==== PROVIDED INFORMATION ====

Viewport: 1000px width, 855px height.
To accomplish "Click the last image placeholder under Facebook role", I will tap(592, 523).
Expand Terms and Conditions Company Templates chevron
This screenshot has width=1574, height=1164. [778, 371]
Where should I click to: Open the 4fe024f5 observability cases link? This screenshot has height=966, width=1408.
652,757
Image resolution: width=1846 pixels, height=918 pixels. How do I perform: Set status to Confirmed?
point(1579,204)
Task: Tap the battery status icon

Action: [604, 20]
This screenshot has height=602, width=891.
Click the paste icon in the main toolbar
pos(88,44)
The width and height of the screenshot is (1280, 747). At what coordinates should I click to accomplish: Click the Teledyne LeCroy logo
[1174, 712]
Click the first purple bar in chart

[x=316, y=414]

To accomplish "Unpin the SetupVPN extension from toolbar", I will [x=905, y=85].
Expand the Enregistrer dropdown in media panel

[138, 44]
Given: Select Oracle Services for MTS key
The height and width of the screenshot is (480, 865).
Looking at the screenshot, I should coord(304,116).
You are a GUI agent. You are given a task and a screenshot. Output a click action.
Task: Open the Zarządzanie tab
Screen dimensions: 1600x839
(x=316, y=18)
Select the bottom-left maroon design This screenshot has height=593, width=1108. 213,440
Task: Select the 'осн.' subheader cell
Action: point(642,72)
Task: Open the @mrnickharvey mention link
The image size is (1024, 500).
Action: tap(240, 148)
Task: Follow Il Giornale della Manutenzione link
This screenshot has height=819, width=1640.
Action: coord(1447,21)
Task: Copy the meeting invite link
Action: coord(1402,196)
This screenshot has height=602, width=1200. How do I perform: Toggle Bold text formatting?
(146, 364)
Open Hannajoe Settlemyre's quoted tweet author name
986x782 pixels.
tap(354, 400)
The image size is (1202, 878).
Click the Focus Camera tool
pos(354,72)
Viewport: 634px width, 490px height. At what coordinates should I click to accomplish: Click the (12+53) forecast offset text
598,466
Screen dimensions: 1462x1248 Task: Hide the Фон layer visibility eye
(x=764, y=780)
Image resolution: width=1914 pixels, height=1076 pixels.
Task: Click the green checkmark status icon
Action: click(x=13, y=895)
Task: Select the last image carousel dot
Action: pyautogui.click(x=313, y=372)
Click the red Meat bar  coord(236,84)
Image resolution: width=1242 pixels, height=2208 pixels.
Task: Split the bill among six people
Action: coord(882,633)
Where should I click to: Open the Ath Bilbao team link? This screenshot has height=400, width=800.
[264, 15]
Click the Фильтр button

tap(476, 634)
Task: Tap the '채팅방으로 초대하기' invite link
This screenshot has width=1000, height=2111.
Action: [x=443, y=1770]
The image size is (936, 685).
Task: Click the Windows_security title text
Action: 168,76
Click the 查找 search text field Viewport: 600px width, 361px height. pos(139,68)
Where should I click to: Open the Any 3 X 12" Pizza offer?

====

EXERCISE GOAL >>
Copy out the full listing above. Keep every word as it is.

EXERCISE SOLUTION >>
Viewport: 1000px width, 855px height.
To accomplish "Click the last image placeholder under Facebook role", I will tap(592, 523).
Expand Terms and Conditions Company Templates chevron
This screenshot has width=1574, height=1164. [778, 371]
Where should I click to: Open the 4fe024f5 observability cases link? This screenshot has height=966, width=1408.
652,757
Image resolution: width=1846 pixels, height=918 pixels. How do I perform: Set status to Confirmed?
point(1579,204)
Task: Tap the battery status icon

Action: [604, 20]
This screenshot has height=602, width=891.
Click the paste icon in the main toolbar
pos(88,44)
The width and height of the screenshot is (1280, 747). At what coordinates should I click to accomplish: Click the Teledyne LeCroy logo
[1174, 712]
Click the first purple bar in chart

[x=316, y=414]

To accomplish "Unpin the SetupVPN extension from toolbar", I will [x=905, y=85].
Expand the Enregistrer dropdown in media panel

[138, 44]
Given: Select Oracle Services for MTS key
The height and width of the screenshot is (480, 865).
Looking at the screenshot, I should coord(304,116).
You are a GUI agent. You are given a task and a screenshot. Output a click action.
Task: Open the Zarządzanie tab
Screen dimensions: 1600x839
(x=316, y=18)
Select the bottom-left maroon design This screenshot has height=593, width=1108. 213,440
Task: Select the 'осн.' subheader cell
Action: point(642,72)
Task: Open the @mrnickharvey mention link
The image size is (1024, 500).
Action: tap(240, 148)
Task: Follow Il Giornale della Manutenzione link
This screenshot has height=819, width=1640.
Action: coord(1447,21)
Task: Copy the meeting invite link
Action: coord(1402,196)
This screenshot has height=602, width=1200. How do I perform: Toggle Bold text formatting?
(146, 364)
Open Hannajoe Settlemyre's quoted tweet author name
986x782 pixels.
tap(354, 400)
The image size is (1202, 878).
Click the Focus Camera tool
pos(354,72)
Viewport: 634px width, 490px height. At what coordinates should I click to accomplish: Click the (12+53) forecast offset text
598,466
Screen dimensions: 1462x1248 Task: Hide the Фон layer visibility eye
(x=764, y=780)
Image resolution: width=1914 pixels, height=1076 pixels.
Task: Click the green checkmark status icon
Action: click(x=13, y=895)
Task: Select the last image carousel dot
Action: pyautogui.click(x=313, y=372)
Click the red Meat bar  coord(236,84)
Image resolution: width=1242 pixels, height=2208 pixels.
Task: Split the bill among six people
Action: coord(882,633)
Where should I click to: Open the Ath Bilbao team link? This screenshot has height=400, width=800.
[264, 15]
Click the Фильтр button

tap(476, 634)
Task: Tap the '채팅방으로 초대하기' invite link
This screenshot has width=1000, height=2111.
Action: [x=443, y=1770]
The image size is (936, 685).
Task: Click the Windows_security title text
Action: 168,76
Click the 查找 search text field Viewport: 600px width, 361px height. pos(139,68)
Where should I click to: Open the Any 3 X 12" Pizza offer?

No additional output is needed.